* **Work to be completed**: Please repeat all the entries. Nothing may differ.

-------

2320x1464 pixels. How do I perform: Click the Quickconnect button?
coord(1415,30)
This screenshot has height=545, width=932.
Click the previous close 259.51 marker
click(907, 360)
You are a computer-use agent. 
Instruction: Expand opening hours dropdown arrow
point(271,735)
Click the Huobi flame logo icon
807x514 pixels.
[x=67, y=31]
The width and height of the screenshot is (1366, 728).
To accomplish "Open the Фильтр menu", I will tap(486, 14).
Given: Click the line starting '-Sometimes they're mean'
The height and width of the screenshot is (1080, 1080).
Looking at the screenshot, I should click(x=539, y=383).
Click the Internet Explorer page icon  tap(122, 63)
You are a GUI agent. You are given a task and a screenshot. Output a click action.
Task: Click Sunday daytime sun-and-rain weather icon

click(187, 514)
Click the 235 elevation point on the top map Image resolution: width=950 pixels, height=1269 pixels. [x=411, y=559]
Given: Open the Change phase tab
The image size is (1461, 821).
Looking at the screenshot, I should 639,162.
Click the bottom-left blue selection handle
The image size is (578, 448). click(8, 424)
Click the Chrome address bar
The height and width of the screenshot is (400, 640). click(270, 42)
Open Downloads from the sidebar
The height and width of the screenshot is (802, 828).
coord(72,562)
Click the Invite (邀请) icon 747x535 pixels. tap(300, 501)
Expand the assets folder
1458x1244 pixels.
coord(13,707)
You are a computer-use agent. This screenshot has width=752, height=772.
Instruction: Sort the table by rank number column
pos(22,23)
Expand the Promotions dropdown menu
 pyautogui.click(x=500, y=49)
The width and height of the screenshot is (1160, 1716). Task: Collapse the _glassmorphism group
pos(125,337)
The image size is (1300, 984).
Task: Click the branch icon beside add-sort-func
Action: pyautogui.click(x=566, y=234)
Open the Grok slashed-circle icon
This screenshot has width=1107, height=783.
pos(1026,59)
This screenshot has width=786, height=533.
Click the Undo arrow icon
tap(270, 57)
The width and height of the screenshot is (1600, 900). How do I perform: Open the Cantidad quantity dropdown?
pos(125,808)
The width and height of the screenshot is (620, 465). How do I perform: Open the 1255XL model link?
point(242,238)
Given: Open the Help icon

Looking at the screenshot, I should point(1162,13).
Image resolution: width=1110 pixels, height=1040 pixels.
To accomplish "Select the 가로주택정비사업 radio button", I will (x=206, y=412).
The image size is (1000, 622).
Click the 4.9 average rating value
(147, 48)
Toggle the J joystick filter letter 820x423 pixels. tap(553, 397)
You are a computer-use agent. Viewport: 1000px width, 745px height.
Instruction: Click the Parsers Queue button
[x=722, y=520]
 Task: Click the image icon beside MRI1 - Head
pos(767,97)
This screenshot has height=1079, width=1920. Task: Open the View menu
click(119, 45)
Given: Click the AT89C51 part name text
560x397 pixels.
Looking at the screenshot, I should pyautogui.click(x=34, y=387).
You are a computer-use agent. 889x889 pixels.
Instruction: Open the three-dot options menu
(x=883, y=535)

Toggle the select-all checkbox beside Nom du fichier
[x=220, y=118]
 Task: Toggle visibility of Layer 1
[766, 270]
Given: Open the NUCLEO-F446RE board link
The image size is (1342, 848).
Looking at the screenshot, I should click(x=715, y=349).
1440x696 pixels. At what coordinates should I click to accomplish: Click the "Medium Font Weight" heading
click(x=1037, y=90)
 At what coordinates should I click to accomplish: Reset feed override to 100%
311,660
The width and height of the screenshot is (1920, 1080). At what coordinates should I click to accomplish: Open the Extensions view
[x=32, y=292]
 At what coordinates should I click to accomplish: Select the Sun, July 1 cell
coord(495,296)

-------

* **Reply**:
2320x1464 pixels. How do I perform: Click the Quickconnect button?
coord(1415,30)
This screenshot has height=545, width=932.
Click the previous close 259.51 marker
click(907, 360)
You are a computer-use agent. 
Instruction: Expand opening hours dropdown arrow
point(271,735)
Click the Huobi flame logo icon
807x514 pixels.
[x=67, y=31]
The width and height of the screenshot is (1366, 728).
To accomplish "Open the Фильтр menu", I will tap(486, 14).
Given: Click the line starting '-Sometimes they're mean'
The height and width of the screenshot is (1080, 1080).
Looking at the screenshot, I should click(x=539, y=383).
Click the Internet Explorer page icon  tap(122, 63)
You are a GUI agent. You are given a task and a screenshot. Output a click action.
Task: Click Sunday daytime sun-and-rain weather icon

click(187, 514)
Click the 235 elevation point on the top map Image resolution: width=950 pixels, height=1269 pixels. [x=411, y=559]
Given: Open the Change phase tab
The image size is (1461, 821).
Looking at the screenshot, I should 639,162.
Click the bottom-left blue selection handle
The image size is (578, 448). click(8, 424)
Click the Chrome address bar
The height and width of the screenshot is (400, 640). click(270, 42)
Open Downloads from the sidebar
The height and width of the screenshot is (802, 828).
coord(72,562)
Click the Invite (邀请) icon 747x535 pixels. tap(300, 501)
Expand the assets folder
1458x1244 pixels.
coord(13,707)
You are a computer-use agent. This screenshot has width=752, height=772.
Instruction: Sort the table by rank number column
pos(22,23)
Expand the Promotions dropdown menu
 pyautogui.click(x=500, y=49)
The width and height of the screenshot is (1160, 1716). Task: Collapse the _glassmorphism group
pos(125,337)
The image size is (1300, 984).
Task: Click the branch icon beside add-sort-func
Action: pyautogui.click(x=566, y=234)
Open the Grok slashed-circle icon
This screenshot has width=1107, height=783.
pos(1026,59)
This screenshot has width=786, height=533.
Click the Undo arrow icon
tap(270, 57)
The width and height of the screenshot is (1600, 900). How do I perform: Open the Cantidad quantity dropdown?
pos(125,808)
The width and height of the screenshot is (620, 465). How do I perform: Open the 1255XL model link?
point(242,238)
Given: Open the Help icon

Looking at the screenshot, I should point(1162,13).
Image resolution: width=1110 pixels, height=1040 pixels.
To accomplish "Select the 가로주택정비사업 radio button", I will (x=206, y=412).
The image size is (1000, 622).
Click the 4.9 average rating value
(147, 48)
Toggle the J joystick filter letter 820x423 pixels. tap(553, 397)
You are a computer-use agent. Viewport: 1000px width, 745px height.
Instruction: Click the Parsers Queue button
[x=722, y=520]
 Task: Click the image icon beside MRI1 - Head
pos(767,97)
This screenshot has height=1079, width=1920. Task: Open the View menu
click(119, 45)
Given: Click the AT89C51 part name text
560x397 pixels.
Looking at the screenshot, I should pyautogui.click(x=34, y=387).
You are a computer-use agent. 889x889 pixels.
Instruction: Open the three-dot options menu
(x=883, y=535)

Toggle the select-all checkbox beside Nom du fichier
[x=220, y=118]
 Task: Toggle visibility of Layer 1
[766, 270]
Given: Open the NUCLEO-F446RE board link
The image size is (1342, 848).
Looking at the screenshot, I should click(x=715, y=349).
1440x696 pixels. At what coordinates should I click to accomplish: Click the "Medium Font Weight" heading
click(x=1037, y=90)
 At what coordinates should I click to accomplish: Reset feed override to 100%
311,660
The width and height of the screenshot is (1920, 1080). At what coordinates should I click to accomplish: Open the Extensions view
[x=32, y=292]
 At what coordinates should I click to accomplish: Select the Sun, July 1 cell
coord(495,296)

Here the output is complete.